National officer Andy Furey of the Communication Workers Union (CWU), which represents Post Office staff, said the decision by Ms Vennells to give back her CBE was a “token gesture compared to what real justice would look like”.

The union leader said it would “only be right” for her to return any bonuses she received from the Post Office – believed to amount to around £2.2m – while the relevant authorities must give “serious consideration” to bringing criminal proceedings against her.

Justice secretary Alex Chalk says an emergency bill is being considered (PA Wire)

Meanwhile, the justice secretary told MPs that the government is now giving “active consideration” to the proposal for new legislation that would clear the 800 or so subpostmasters who were convicted, adding: “I expect to be able to make further announcements shortly.”

Mr Chalk also said he would make sure that the government had “exhausted all alternatives before taking radical action”, referring to the introduction of new legislation. But No 10 later said the judiciary, during a meeting with Mr Chalk, had not raised “any significant challenges” over the plan to quash convictions.

Tory peer James Arbuthnot, who sits on the Horizon compensation advisory board, said he expects the government to come up with an “exceptional” law to deal with the matter. The campaigning peer said: “We need to deal with a mass miscarriage of justice in a mass way, a way that doesn’t force people to go cap in hand individually to the court.”

Mr Sunak’s ministers are also looking at changing the rules around private prosecutions brought by the Post Office and other companies, work and pensions secretary Mel Stride said earlier.

MPs have also called for Fujitsu – the firm behind the faulty Horizon accounting software that made it look as if money was missing from sub-post offices – to be told to pay compensation to wronged Post Office staff.

In 1999, Horizon, a defective IT system manufactured by Fujitsu, began incorrectly reporting cash shortfalls at branches across the country. The accusations tore people’s lives apart, with many losing their jobs and homes. Several people took their own lives as a result of the stress.

The scale of the government’s involvement with Fujitsu is significant. Since 2012, the public sector as a whole has awarded the company almost 200 contracts worth a combined total of £6.8bn, according to analysts Tussell.

Around 43 of those contracts are still in operation – worth a total of £3.6bn – including the contract for the Post Office Horizon system.

No 10 said on Tuesday that Fujitsu would be “held accountable”, legally or financially, if the public inquiry finds that the company blundered in the Horizon scandal.

But the PM’s spokesperson did not say the government would stop awarding contracts to the company if it was found to be at fault – saying only that the conduct of companies “in general” would be considered as part of the procurement process.

Lib Dem leader Ed Davey says the Post Office fed him a ‘conspiracy of lies’ (PA)

MPs on the business select committee have asked Fujitsu bosses to answer questions in parliament on Tuesday next week – with Labour chair Liam Byrne saying it is “vital that Fujitsu confess how they got it so wrong”. The company has not responded.

It comes as lawyers acting for the former subpostmasters said that more than 100 new potential victims of the miscarriage of justice had been in touch since the airing of ITV drama Mr Bates vs The Post Office.
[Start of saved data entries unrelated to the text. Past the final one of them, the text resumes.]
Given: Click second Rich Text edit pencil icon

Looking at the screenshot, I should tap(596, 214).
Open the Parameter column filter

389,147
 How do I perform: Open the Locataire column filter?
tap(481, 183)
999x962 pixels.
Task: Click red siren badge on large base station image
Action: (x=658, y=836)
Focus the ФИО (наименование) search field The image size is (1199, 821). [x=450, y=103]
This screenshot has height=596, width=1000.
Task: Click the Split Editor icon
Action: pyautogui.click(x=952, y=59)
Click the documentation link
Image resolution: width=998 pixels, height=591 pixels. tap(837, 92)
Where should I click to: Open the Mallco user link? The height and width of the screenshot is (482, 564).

Only 93 of between 700 and 900 convictions have so far been overturned.

Liberal Democrat leader Sir Ed Davey – who has been accused this week of “fobbing off” victims of the scandal while he was postal affairs minister between 2010 and 2012 – lashed out at “the people in the Post Office who were perpetrating this conspiracy of lies”.

Lib Dem deputy leader Daisy Cooper said the Conservatives “still need to explain” why Ms Vennells was awarded a CBE and was able to keep her job as a director in the Cabinet Office after her involvement in the scandal was exposed.

It also emerged that around 1,000 people who have been affected by the Horizon scandal are facing a looming tax deadline. But HMRC said it wants to reassure any postmasters who are struggling to meet the 31 January deadline as a result of late top-up payments that any penalties or associated interest will be cancelled.